#### [DOCUMENT EXCERPT]
** BEGIN **

The San Juan Express (also known as simply the San Juan) was a narrow gauge train that ran on the  Denver & Rio Grande Western Railroad (D&RGW) route from Durango, Colorado via Chama, New Mexico; Cumbres Pass; and Antonito, Colorado to Alamosa, Colorado. The train ran from February 11, 1937 until January 31, 1951 as train numbers 115 and 116, though towards the end of the passenger service it took on the number 215 and 216.

** END **

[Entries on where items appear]
** BEGIN **

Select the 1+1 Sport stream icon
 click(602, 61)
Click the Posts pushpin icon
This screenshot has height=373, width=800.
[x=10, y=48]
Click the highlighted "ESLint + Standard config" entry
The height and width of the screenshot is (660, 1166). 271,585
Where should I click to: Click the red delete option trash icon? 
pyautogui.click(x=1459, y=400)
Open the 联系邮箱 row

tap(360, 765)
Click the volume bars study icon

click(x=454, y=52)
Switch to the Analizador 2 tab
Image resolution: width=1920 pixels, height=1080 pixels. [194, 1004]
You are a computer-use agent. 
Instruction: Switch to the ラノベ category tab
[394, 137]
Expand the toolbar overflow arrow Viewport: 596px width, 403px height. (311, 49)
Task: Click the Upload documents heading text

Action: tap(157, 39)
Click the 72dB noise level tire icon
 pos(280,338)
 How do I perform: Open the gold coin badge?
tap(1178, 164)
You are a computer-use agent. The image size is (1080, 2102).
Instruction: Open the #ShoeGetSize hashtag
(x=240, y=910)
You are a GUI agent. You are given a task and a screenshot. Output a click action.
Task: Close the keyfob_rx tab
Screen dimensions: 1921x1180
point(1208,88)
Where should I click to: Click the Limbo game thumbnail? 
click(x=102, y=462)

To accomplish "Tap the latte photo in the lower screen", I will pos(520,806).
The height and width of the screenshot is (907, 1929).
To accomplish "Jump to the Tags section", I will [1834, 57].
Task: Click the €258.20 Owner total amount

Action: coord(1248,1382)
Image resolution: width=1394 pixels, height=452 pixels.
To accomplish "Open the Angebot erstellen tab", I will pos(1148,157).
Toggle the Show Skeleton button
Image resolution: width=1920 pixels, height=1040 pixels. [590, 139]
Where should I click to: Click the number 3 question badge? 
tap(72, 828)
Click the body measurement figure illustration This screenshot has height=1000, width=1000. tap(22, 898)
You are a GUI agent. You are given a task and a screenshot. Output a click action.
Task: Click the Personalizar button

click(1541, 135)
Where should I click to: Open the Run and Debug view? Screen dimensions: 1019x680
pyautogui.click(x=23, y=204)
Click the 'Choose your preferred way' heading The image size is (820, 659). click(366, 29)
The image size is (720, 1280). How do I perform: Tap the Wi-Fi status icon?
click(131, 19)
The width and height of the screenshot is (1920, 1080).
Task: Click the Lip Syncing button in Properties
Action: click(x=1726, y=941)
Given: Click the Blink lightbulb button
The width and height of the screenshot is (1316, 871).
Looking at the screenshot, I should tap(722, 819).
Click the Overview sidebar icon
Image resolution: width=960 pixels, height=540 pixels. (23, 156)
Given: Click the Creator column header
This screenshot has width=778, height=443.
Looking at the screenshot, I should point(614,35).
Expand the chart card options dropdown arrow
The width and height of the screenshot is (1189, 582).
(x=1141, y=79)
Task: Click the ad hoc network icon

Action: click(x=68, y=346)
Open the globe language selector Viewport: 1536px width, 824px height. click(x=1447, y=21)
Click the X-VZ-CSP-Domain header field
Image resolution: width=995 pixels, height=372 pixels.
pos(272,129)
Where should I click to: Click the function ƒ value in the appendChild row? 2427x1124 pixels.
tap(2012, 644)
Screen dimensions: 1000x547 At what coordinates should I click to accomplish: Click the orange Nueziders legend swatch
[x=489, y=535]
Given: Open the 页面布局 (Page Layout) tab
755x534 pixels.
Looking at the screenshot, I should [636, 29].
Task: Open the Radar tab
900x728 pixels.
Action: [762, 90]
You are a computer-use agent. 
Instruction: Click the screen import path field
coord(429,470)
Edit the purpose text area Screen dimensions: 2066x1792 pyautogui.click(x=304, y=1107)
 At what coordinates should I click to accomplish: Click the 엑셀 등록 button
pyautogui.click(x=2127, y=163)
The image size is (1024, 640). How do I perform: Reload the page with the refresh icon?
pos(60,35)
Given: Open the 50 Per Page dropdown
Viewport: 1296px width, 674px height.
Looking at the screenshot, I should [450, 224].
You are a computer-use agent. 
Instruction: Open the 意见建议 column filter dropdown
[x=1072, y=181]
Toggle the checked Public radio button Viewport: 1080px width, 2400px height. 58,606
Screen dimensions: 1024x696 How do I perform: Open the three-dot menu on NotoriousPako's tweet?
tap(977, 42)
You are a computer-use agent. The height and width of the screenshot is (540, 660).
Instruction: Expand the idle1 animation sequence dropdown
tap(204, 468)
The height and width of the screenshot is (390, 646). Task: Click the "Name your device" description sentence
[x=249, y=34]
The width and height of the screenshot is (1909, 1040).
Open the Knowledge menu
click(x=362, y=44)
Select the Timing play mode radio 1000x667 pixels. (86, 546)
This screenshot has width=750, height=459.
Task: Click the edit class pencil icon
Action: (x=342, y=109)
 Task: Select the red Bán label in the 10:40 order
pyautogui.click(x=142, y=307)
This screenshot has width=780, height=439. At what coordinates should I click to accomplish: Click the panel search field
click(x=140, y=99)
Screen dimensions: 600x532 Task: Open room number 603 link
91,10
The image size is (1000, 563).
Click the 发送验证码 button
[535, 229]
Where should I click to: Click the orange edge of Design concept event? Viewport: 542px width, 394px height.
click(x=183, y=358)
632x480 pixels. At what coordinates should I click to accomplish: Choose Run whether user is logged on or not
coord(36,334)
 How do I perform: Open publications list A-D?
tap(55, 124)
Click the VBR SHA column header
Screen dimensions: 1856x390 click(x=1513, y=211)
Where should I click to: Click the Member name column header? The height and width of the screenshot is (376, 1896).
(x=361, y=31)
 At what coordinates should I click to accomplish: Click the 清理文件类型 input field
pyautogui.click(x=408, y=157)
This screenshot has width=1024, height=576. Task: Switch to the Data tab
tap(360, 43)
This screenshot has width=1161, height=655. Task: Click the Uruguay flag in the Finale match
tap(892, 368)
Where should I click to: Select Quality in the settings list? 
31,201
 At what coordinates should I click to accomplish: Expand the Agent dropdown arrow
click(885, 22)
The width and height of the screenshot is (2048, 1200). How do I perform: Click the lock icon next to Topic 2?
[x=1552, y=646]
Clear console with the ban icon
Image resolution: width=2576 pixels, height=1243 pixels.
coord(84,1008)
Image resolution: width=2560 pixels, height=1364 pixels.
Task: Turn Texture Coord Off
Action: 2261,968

** END **

#### [EXERCISE 1]
Name every train number given in the San Juan Express text.
#### [EXERCISE 2]
Write out the part of the San Juan Express text that begins at the words "The San Juan Express" and ends after "215 and 216.".

#### [FULL SOLUTION 1]
115, 116, 215, 216

#### [FULL SOLUTION 2]
The San Juan Express (also known as simply the San Juan) was a narrow gauge train that ran on the  Denver & Rio Grande Western Railroad (D&RGW) route from Durango, Colorado via Chama, New Mexico; Cumbres Pass; and Antonito, Colorado to Alamosa, Colorado. The train ran from February 11, 1937 until January 31, 1951 as train numbers 115 and 116, though towards the end of the passenger service it took on the number 215 and 216.